Originally Posted by
rxpu
Tcmb'nin 26 Ekimdeki ppk toplantısında stratejik iki hata yaptığını düşünüyorum.
1. başkan Çetinkaya enflasyon ve kur şoku riskine rağmen GLP faiz seviyesinin yeterli olduğunu belirtti, belki de zihnindeki niyeti ve davranış tarzını ağzından kaçırdı, bunu daha yuvarlak söylemeliydi, zira elini gösterdi.
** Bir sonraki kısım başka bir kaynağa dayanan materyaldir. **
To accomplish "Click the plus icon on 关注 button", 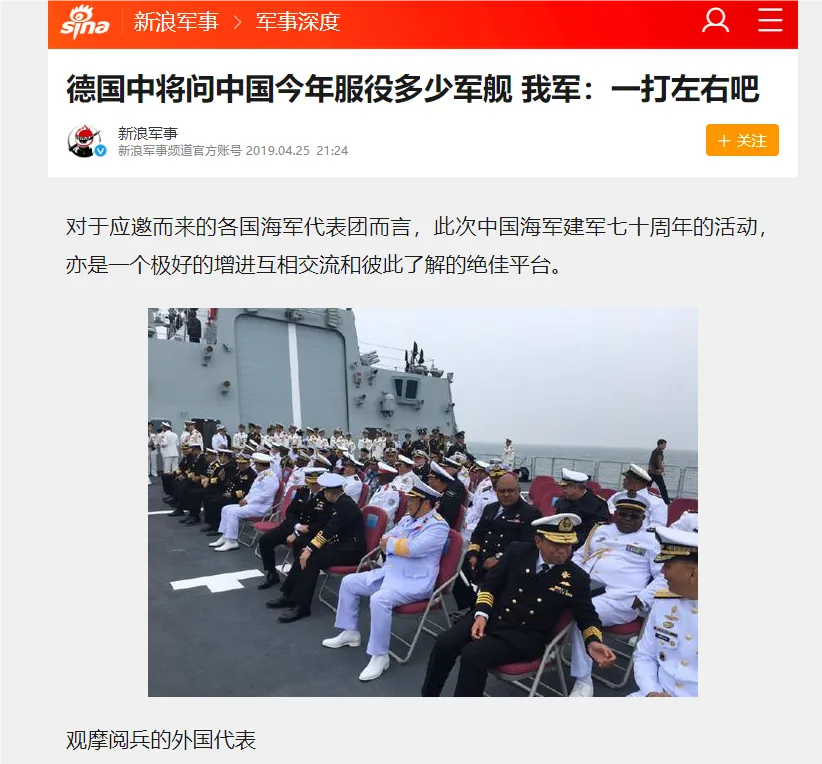I will [724, 141].
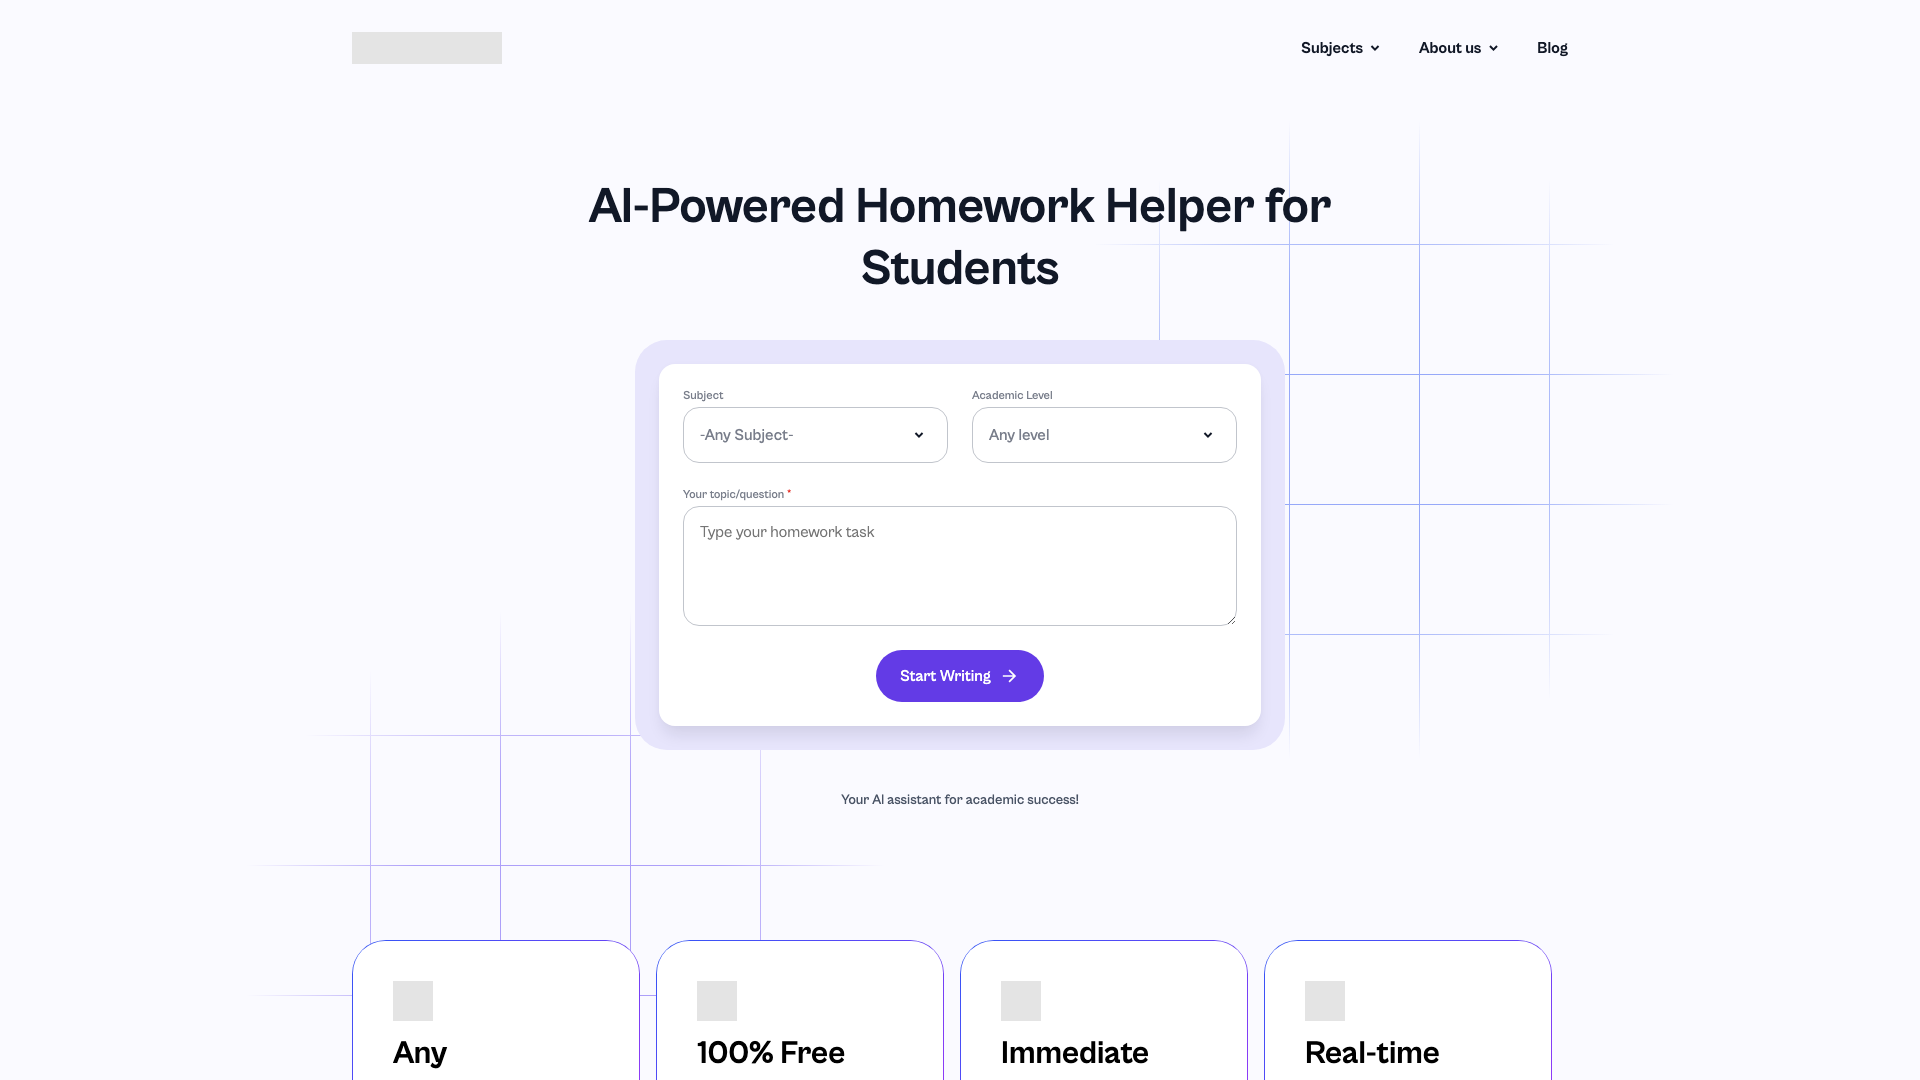This screenshot has width=1920, height=1080.
Task: Open the Subjects navigation dropdown
Action: pos(1338,47)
2. Bir sonraki toplantı tarihi 14. aralık 2017. 40 günün üzerinde süre var. Bu süre zarfında kur ataklarına karşı neredeyse hiç oyun alanı kalmadı. Kendine , kullanmasa dahi oyun alanı açması gerekirdi. Kendi kendisini oran anlamında tepe noktaya sıkıştırdı. Şu anda sadece TL depo ile verdiği 10 milyar TL'yi keserek ağırlıklı ortalama fonlama faizini %12.25'e çekebilir. Ama bu adım hem teknik açıdan hem de kullanılabilirlik açısından pek mana ifade etmiyor.
Tüm bunların yanında TL depo ile verdiği ve %9.25 faiz ile piyasa yapıcı bankalara (çoğunlukla kamu bankaları olduğunu düşünüyorum) kullandırdığını tahmin ettiğim ucuz parayı bir anda kısmasının da başka sakıncaları olabilir.
Bu tür hatalı kararların bedelleri ülke için epey yüksek oluyor. Para politikasını kullanmaya direnmek ve teknik anlamda işleyişini kilitleyecek mekanizmalar uygulamak (GLP) ileride dövizde yükseliş kaçınılmaz gözüktüğünde makro ve mikro dengeler ile orantısız faiz artışları yapma zorunluluğunu ortaya çıkarabilir.
Özel sektörün kur ile iflas etmesi ile yüksek faiz ile iflas etmesi arasında karar verilecekse kur ile iflas edecek bir özel sektörün geri döndürülmesi mümkün olmayacaktır. Ancak yüksek faiz ile iflas noktasına gelecek stratejik özel sektör firmalarının rehabilitasyonu ve eskiye döndürülmesi daha kolay olacaktır.
Bazen kafayı kurtarmak için kolun kesilmesine göz yummak gerekir. Tcmb her seferinde kolunu giyotinin altından çekiyor, ama her çekişinde kafa giyotine daha da yaklaşıyor.